Even though Peter Parker’s debut in the MCU through Captain America: Civil War was widely praised, the immense pressure put on Spider-Man: Homecoming at the time could not be understated. Not only was Homecoming tasked with the responsibility of rebooting an exhausted film franchise, it also needed to make sure that it told a refreshing story without rehashing the old beats. (Uncle Ben’s death, swinging in Manhattan, etc.)
Fortunately, Homecoming delivered in spades and exceeded all expectations. With a relatable hero, fun action sequences, and just the right amount of comedy, Jon Watts’ Spider-Man: Homecoming is a true return to form for the character. Tom Holland shines as the web-head, seamlessly blending the best of previous iterations into one character, one Peter Parker, one Spider-Man.

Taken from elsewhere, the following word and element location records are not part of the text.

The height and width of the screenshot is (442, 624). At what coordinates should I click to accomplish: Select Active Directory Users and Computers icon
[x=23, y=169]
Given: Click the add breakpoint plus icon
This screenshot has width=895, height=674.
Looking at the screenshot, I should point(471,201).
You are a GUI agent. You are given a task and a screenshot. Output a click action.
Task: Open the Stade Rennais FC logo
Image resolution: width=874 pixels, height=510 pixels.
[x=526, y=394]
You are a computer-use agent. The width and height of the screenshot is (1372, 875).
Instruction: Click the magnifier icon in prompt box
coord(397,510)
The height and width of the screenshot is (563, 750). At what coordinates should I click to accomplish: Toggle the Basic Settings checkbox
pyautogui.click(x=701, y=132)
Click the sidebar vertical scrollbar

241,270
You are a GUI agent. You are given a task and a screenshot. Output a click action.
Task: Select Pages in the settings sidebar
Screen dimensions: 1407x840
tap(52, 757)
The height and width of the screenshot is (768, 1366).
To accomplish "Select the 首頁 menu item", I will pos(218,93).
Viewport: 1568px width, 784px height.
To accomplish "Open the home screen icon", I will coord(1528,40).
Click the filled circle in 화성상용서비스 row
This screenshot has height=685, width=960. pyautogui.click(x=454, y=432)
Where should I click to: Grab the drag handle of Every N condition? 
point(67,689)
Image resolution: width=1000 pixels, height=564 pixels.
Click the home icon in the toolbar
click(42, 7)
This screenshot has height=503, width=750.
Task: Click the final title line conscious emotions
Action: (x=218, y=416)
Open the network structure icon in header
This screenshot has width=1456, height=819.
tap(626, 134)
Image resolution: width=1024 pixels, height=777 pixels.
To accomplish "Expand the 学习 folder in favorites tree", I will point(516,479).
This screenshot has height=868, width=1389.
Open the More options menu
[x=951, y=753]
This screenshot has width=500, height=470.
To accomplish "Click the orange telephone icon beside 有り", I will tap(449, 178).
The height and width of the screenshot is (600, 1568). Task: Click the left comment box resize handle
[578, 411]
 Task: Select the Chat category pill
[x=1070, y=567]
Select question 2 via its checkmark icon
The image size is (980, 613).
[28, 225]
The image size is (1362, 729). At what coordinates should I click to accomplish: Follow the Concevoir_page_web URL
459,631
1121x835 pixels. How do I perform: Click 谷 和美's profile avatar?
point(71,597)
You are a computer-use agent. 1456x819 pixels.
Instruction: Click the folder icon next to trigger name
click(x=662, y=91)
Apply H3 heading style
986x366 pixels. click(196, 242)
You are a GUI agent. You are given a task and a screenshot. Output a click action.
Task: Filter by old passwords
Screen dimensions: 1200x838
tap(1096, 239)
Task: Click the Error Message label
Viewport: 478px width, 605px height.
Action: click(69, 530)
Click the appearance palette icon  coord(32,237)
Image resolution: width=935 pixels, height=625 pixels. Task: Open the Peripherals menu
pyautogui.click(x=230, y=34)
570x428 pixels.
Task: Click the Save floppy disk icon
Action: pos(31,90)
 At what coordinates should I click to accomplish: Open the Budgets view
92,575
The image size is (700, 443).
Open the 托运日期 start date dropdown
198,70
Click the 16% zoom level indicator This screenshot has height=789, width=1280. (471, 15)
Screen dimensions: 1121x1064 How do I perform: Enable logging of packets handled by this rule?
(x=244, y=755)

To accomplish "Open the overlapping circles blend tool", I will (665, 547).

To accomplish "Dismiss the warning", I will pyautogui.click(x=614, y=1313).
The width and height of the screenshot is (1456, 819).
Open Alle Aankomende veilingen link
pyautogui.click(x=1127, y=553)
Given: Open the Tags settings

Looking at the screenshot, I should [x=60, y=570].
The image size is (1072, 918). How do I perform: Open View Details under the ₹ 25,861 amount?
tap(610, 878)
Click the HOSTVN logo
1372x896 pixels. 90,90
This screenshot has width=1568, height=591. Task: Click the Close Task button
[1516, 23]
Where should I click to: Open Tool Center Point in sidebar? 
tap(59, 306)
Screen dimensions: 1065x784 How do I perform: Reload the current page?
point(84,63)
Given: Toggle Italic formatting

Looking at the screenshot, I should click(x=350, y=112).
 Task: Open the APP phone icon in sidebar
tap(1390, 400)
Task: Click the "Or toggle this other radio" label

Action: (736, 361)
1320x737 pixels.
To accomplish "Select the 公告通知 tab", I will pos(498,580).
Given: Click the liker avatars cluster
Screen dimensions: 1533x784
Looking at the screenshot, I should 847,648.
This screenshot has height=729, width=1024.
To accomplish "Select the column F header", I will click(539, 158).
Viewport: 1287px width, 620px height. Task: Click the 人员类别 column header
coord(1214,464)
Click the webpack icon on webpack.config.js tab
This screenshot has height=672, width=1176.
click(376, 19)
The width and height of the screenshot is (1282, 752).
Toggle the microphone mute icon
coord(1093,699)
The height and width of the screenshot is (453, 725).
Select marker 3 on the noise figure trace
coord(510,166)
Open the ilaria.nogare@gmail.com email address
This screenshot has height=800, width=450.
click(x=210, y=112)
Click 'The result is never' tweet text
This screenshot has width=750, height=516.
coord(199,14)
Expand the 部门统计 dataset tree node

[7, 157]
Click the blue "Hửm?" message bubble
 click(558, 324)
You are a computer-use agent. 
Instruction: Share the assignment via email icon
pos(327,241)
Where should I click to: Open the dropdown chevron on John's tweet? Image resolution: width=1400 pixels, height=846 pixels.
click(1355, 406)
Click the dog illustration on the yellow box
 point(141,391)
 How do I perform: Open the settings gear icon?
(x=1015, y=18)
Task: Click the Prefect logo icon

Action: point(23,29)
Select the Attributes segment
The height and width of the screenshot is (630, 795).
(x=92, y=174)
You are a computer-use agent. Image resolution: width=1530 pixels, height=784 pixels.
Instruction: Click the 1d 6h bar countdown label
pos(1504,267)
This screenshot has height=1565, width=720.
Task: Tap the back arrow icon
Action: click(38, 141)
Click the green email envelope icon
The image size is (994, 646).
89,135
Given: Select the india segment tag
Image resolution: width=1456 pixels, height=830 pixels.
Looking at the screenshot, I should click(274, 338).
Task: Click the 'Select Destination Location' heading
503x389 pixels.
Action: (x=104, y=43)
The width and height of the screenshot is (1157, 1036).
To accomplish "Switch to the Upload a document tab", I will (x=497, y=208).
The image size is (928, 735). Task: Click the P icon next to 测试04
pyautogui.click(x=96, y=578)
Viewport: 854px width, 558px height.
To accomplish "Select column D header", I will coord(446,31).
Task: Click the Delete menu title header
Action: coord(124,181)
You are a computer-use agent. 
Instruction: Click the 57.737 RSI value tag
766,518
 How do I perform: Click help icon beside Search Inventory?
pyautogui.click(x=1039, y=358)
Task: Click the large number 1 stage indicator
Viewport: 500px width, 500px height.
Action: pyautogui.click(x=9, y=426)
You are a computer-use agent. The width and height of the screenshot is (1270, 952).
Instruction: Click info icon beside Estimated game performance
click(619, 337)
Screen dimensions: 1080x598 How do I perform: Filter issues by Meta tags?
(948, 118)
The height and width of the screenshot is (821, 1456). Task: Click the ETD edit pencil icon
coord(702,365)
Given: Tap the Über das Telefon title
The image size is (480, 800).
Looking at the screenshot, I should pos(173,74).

3. Spider-Man: Far From Home (2019)
While some of the die-hard Spidey fans aren’t happy with the MCU’s take on the web-head, particularly towards his over reliance on Stark technology in Homecoming, Far From Home commits itself in bringing Marvel’s mascot closer to its roots. Exhilarating action sequences paired with an incredible performance by Holland that solidified his status as the definitive live action Peter Parker/Spider-Man, Far From Home succeeds in bringing Peter’s arc in the Infinity Saga to an end, bringing him one step closer to the classic Spidey from the comics that fans adore.
Despite taking place right after Avengers: Endgame, Far From Home never loses its identity as a sequel to Homecoming. Being a solid superhero entry on its own, the film is also incredibly daring. From exploring the effects of trauma on an individual to an ending that’s bound to shake the status quo in the MCU, 2019’s Spider-Man: Far From Home is a spectacular entry in the famed superhero’s ever expanding filmography.
2. Spider-Man: Into the Spider-Verse (2018)
Directed by Bob Persichetti, Peter Ramsey and Rodney Rothman, Spider-Man: Into the Spider-Verse is an absolute masterpiece of a film. Writers Phil Lord and Rodney Rothman crafted a film that’s very aware of Spider-Man’s place in pop culture, from his metatextual usage of memes and merchandise to his enduring legacy as a comic book icon, Into the Spider-Verse is a love letter that pays tribute to every part of the beloved Marvel hero’s legacy.
With that being said, the Oscar winning film never once loses sight in delivering a great Spider-Man story. While doing a phenomenal job in establishing all of the Spider-Men (and animal), the film is adamant in delivering its most important message: Anyone can be a hero. In Into the Spider-Verse, the very notion of power and responsibility is re-examined not only through Peter B. Parker and Miles Morales’ growth as characters, but a code for everyone who aspires to be more than themselves.
1. Spider-Man 2 (2004)
Even to this day, not many superhero movies could reach the narrative and dramatic heights of Spider-Man 2. After the web-head’s debut film swung into theatres in 2002 and made movie history, expectations were ridiculously high for his follow-up adventure.
Often recognised as one of the greatest and most influential films of its genre, Spider-Man 2 is secretly a character drama piece disguised as a superhero film. Unlike other films of its genre at the time, the film is more interested in exploring its characters over everything else. Where its predecessor emphasised on the heroics and origin of its titular character, the 2004 sequel focuses on the intricate relationship between Peter Parker and Spider-Man, to a degree that it made every other storyline appear secondary.
Timeless, breath-taking, as well as revolutionary, Spider-Man 2 is the definitive cinematic Spider-Man story that embodies everything great about the beloved Marvel superhero.